Summary and future work

Semiconductor QDs have been drawing great attention recently as a material for solar energy conversion due to their high absorption coefficient, quantum confinement (tunable band gap), and MEG effects. QDSCs are burgeoning semiconductor QD solar cells that show promising developments for the next generation of solar cells.
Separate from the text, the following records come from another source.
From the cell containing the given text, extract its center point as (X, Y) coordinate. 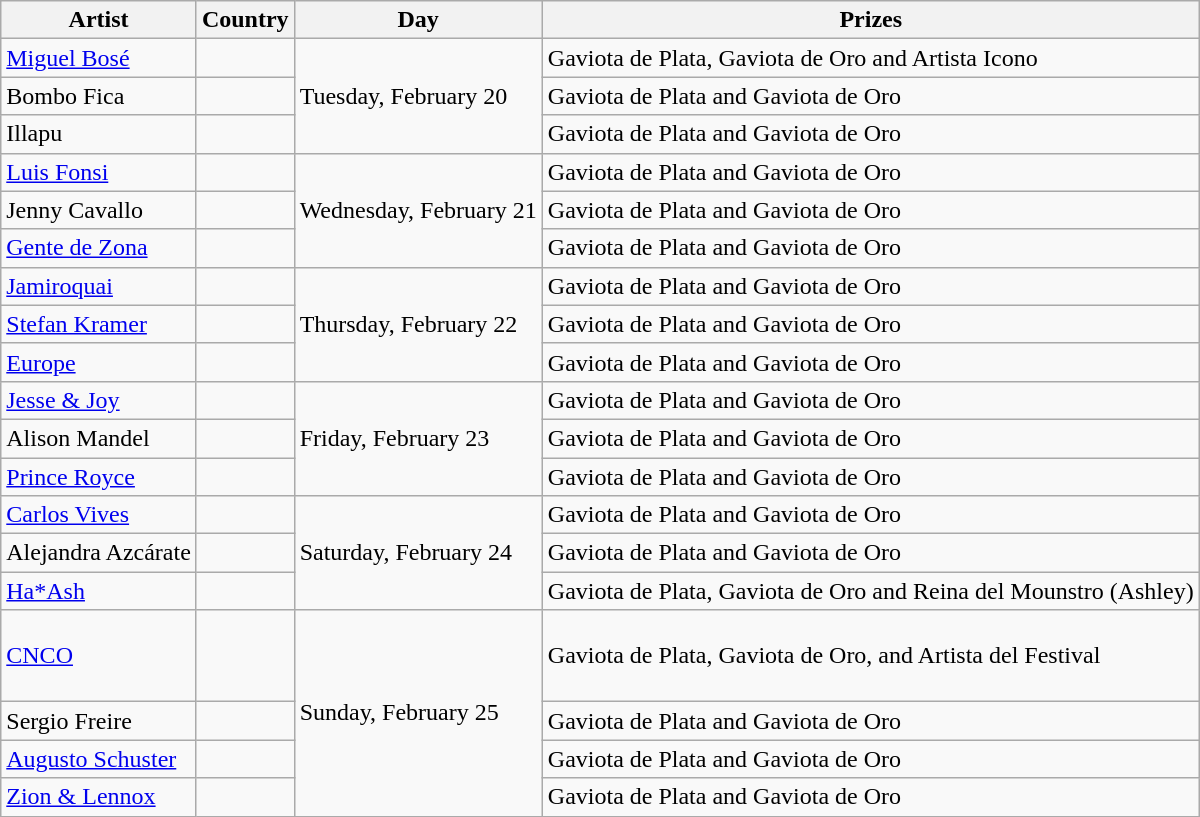
Prince Royce (99, 477)
Ha*Ash (99, 591)
Stefan Kramer (99, 324)
Day (418, 20)
Zion & Lennox (99, 797)
Gaviota de Plata, Gaviota de Oro, and Artista del Festival (870, 656)
Alejandra Azcárate (99, 553)
CNCO (99, 656)
Country (245, 20)
Friday, February 23 (418, 438)
Sunday, February 25 (418, 713)
Europe (99, 362)
Prizes (870, 20)
Augusto Schuster (99, 759)
Saturday, February 24 (418, 553)
Thursday, February 22 (418, 324)
Artist (99, 20)
Illapu (99, 134)
Luis Fonsi (99, 172)
Jamiroquai (99, 286)
Jenny Cavallo (99, 210)
Wednesday, February 21 (418, 210)
Jesse & Joy (99, 400)
Bombo Fica (99, 96)
Miguel Bosé (99, 58)
Gente de Zona (99, 248)
Gaviota de Plata, Gaviota de Oro and Reina del Mounstro (Ashley) (870, 591)
Carlos Vives (99, 515)
Tuesday, February 20 (418, 96)
Gaviota de Plata, Gaviota de Oro and Artista Icono (870, 58)
Sergio Freire (99, 721)
Alison Mandel (99, 438)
Future works should focus on improving the performance of the solar cells as follows: 1) designing new semiconductor QDs with a large wavelength range of optical absorption in terms of quantum confinement; 2) getting MEG effect enhancement of QDs by reducing the threshold energy; and 3) constructing suitable porosity for photoelectrodes to load more QDs and decrease the charge recombination. However, QDSCs are still in their infancy and face huge challenges in their development. With the recent advances in the study of semiconductor QDs, we expect major breakthroughs in developing QDSCs in the future.